Unfortunately for India the Delhi leaders have not taken the affairs seriously and hence a number of myths have been cultivated in the name of Article 370. Dileep Padgaonkar Team of Interlocutor’s Report (Oct 2011) could be quoted as one of the instances. So strangely Government of India has so far not made any comment on this report publically. The IR suggests for an appointment of a Constitutional Committee that should decide the needed amendments to Constitution of India as well as Constitution of J&K to be considered by the Parliament of India for incorporation under Article 370 (keeping in view the constitutional status as existed before signing of 1952 Delhi Agreement) and even modification of Article 370 where so far experts of the same class were advocating that even Parliament of India with absolute majorities cannot operate upon the text of Article 370.

The way Aricle 370 has been used by people for creating controversies and that it is still not seriously responded by GOI has allowed the ‘experts’ and opinion makers to draw out inferences in the manner they may wish.
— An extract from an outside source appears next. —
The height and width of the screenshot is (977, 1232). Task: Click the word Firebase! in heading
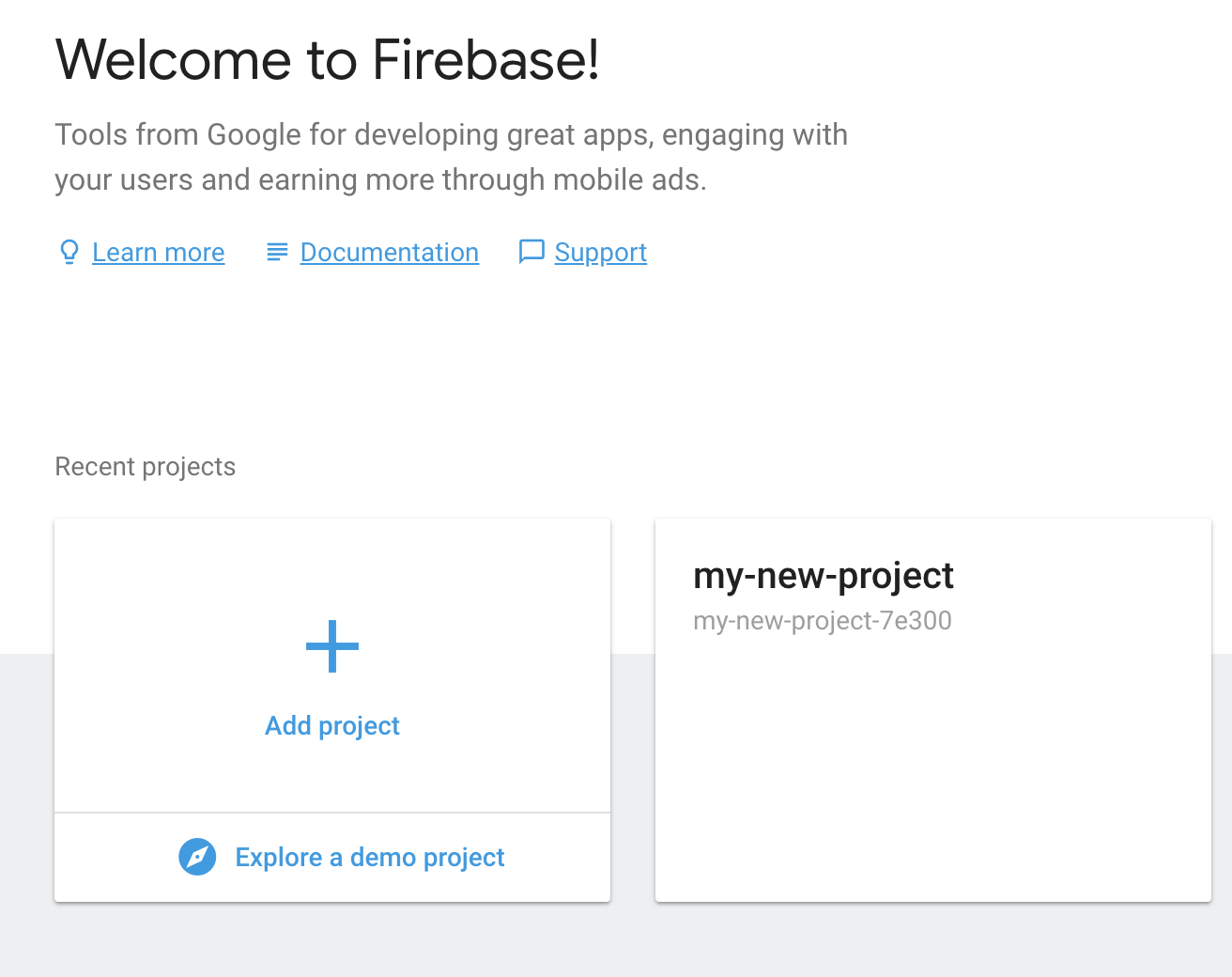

The contents of the report (2011) of Dileep Padgaonkar lead team of Interlocutors for J&K also reflect how senior media people too have got carried away by the propaganda of some anti-India elements. The IR uses erroneously the term Pakistan Administered J&K for Pakistan Occupied Areas of J&K and simultaneously the report quotes February 22, 1994 Parliament Resolution (that resolves that Pakistan must vacate the areas of the Indian State of Jammu and Kashmir, which they have occupied through aggression). Similarly the Interlocutors for J&K Report 2011 erroneously names the displaced persons from Pakistan Occupied (1947/48) areas of J&K as Migrants where as the official term used for them as per order No: 1476-C of 1950 dated 16.12.1950 issued under the signatures of Sheikh Mohd Abdullah PM of J&K is Displaced Persons. (DPs). And so erroneously the report recommends that POJK DPs (“migrants”) be given the status of State Subjects (Executive Summary-IX page-8 Road Map) where as the POJK DPs are already State Subjects.